It downloads all the images from a provided Username, Model ID or Model TAG from CivitAI. Should the API not spit out all the data for all images then I'm sorry. The script can only download where data is provided.

The images are Downloaded into a folder with the name of the user, ModelID or the TAG
Second Level is the Model Name with which the image was generated.

CivitAI API is fixed

Usage

install Python3
pip install -r requirements.txt
python civit_image_downloader.py

The script will ask you to

      Enter timeout value (in seconds): 
      Choose image quality (1 for SD, 2 for HD): 
      Allow re-downloading of images already tracked (1 for Yes, 2 for No) [default: 2]: 
      Choose mode (1 for username, 2 for model ID, 3 for tag search): 
      Mode 3 
      Enter tags (comma-separated): TAG
      Disable prompt check? (y/n):

If you leave the timeout value emtpy it will use the default Timeout value 20 sec.
If you leave the image quality value emtpy it will use the default image quality Value SD.

Optional: 2 or more Items which are separated with a comma

Update History

0.9 Feature & Updates

New Feature

Redownload of images. The new option allows the tracking file to be switched off. So that already downloaded images can be downloaded again.

Allow re-downloading of images already tracked (1 for Yes, 2 for No) [default: 2]: 

If you choose 2 or just hit enter the Script will run with Tracking as Default like always.

New Update

When the script is finished, a summary of the usernames or Model IDs that could not be found is displayed.

Failed identifiers:
username: 19wer244rew
Failed identifiers:
ModelID: 493533

0.8 Helper script tagnames

With this Script you can search locally in txt a file if your TAG is searchable.
Just launch tagnames.py and it creates a txt File with all the Tags that the API gives out for the Model TAG search Option 3
But there are some entrys that are cleary not working. I dont kow why they are in the API Answer.
It has an function to add only new TAGS to he txt File if you run it again.

0.7 Features Updates Performance

Features:

Model Tag Based Image download in SD or HD with Prompt Check Yes or NO
Prompt Check YES means when the TAG is also present in the Prompt, then the image will be Downloaded. Otherwise it will be skipped.
Prompt Check NO all Images with the searched TAG will be Downloaded. But the chance for unrelated Images is higher.

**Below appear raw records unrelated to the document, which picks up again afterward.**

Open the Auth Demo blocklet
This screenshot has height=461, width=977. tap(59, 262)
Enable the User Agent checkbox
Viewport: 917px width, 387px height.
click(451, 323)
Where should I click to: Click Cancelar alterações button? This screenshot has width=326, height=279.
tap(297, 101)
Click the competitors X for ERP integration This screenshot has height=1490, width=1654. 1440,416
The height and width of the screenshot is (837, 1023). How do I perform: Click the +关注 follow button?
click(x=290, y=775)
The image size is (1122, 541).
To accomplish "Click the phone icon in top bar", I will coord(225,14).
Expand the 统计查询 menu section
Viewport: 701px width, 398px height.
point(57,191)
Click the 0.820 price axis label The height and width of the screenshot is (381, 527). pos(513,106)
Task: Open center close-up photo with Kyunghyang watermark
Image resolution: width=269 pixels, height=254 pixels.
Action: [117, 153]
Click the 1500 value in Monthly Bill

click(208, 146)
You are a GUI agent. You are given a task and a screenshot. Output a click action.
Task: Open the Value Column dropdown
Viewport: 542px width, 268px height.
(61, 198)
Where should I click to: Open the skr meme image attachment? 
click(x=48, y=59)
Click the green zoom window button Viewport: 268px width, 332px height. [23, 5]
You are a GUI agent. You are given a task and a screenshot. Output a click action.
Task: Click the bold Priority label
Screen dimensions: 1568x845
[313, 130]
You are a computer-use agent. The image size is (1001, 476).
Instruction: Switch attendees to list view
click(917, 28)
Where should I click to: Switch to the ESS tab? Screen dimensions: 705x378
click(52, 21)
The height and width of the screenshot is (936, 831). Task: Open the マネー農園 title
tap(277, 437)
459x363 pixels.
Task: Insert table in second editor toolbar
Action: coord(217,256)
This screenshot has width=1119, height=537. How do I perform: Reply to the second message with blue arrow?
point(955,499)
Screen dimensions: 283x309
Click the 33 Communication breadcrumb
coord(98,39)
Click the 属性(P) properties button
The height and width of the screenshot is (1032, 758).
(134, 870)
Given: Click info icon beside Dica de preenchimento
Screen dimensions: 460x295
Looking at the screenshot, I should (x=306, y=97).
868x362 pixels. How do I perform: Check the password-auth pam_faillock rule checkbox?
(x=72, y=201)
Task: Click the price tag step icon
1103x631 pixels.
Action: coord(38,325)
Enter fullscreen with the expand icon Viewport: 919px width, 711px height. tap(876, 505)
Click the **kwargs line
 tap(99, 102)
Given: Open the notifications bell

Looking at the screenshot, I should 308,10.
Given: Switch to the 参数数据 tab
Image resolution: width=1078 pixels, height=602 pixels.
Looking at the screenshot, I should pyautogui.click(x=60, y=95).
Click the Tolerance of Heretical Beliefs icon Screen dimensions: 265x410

CSV File creation within Option 3 TAG Seach
The csv file will contain the image data that, according to the JSON file, has already been downloaded under a different TAG in this format:
"Current Tag,Previously Downloaded Tag,Image Path,Download URL"

Litte Statistc how many images have just been downloaded and skipped with a why reasons.

Updates:

Use of Multiple Entrys in all 3 Options comma-separated

New Folder Structure for Downloaded Images in all Options First Folder is named after what you searched Username, ModelID, TAG. Second is the Model that was used to generate the image

Untitled

Performance:

Code optimizations now the script runs smoother and faster.
Better Error Handling for some Cases

0.6 New Function

Rate Limiting set to 20 simultaneous connections. Download Date Format changend in the JSON Tracking File

0.5 New Features

Option for Downloading SD (jpeg) Low Quality or HD (PNG) High Quality Version of Images

Better Tracking of images that already downloaded, with a JSON File called downloaded_images.json in the same Folder as the script. The Scripts writes for SD Images with jpeg Ending

        "ImageID_SD": 
        "path": "image_downloads/civitAIuser/image.jpeg",
        "quality": "SD",
        "download_date": "YYYY-MM-DD - H:M"       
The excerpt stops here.